● What is needed:
Copy out the records word for word, everything from the line containing "The width and" down to the line containing "(x=238, y=149)", with both of those lines included.

● Supplied data:
********

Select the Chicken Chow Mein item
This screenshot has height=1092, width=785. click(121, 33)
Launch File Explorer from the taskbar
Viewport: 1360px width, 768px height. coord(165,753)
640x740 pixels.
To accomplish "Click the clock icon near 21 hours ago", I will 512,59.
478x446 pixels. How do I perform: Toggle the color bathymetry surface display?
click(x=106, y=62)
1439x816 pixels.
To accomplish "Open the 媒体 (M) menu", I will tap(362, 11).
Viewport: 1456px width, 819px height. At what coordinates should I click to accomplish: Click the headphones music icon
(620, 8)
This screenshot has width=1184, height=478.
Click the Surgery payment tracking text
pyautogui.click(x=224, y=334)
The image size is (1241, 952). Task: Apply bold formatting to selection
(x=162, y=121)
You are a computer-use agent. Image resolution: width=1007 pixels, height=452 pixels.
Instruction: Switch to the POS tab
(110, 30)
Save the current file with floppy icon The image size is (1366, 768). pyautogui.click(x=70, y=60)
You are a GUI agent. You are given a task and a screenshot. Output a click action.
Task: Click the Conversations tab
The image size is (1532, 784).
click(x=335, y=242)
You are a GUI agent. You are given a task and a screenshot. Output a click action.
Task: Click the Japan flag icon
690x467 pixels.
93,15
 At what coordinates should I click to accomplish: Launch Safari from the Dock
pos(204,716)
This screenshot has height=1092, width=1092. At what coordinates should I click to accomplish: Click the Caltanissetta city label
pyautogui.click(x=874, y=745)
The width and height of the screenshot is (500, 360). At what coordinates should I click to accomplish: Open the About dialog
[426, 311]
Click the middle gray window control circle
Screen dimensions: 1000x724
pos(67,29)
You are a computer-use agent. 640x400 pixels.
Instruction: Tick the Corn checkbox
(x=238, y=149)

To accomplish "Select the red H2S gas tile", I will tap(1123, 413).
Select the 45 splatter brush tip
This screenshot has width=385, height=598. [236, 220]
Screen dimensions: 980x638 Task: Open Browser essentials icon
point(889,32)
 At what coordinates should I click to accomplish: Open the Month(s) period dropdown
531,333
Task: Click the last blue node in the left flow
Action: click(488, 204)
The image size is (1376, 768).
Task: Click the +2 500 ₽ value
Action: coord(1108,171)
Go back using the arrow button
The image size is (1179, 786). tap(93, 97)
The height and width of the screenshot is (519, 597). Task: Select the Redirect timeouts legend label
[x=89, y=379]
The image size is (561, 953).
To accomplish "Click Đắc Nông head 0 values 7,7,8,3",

********

● In response:
The width and height of the screenshot is (500, 360). At what coordinates should I click to accomplish: Open the About dialog
[426, 311]
Click the middle gray window control circle
Screen dimensions: 1000x724
pos(67,29)
You are a computer-use agent. 640x400 pixels.
Instruction: Tick the Corn checkbox
(x=238, y=149)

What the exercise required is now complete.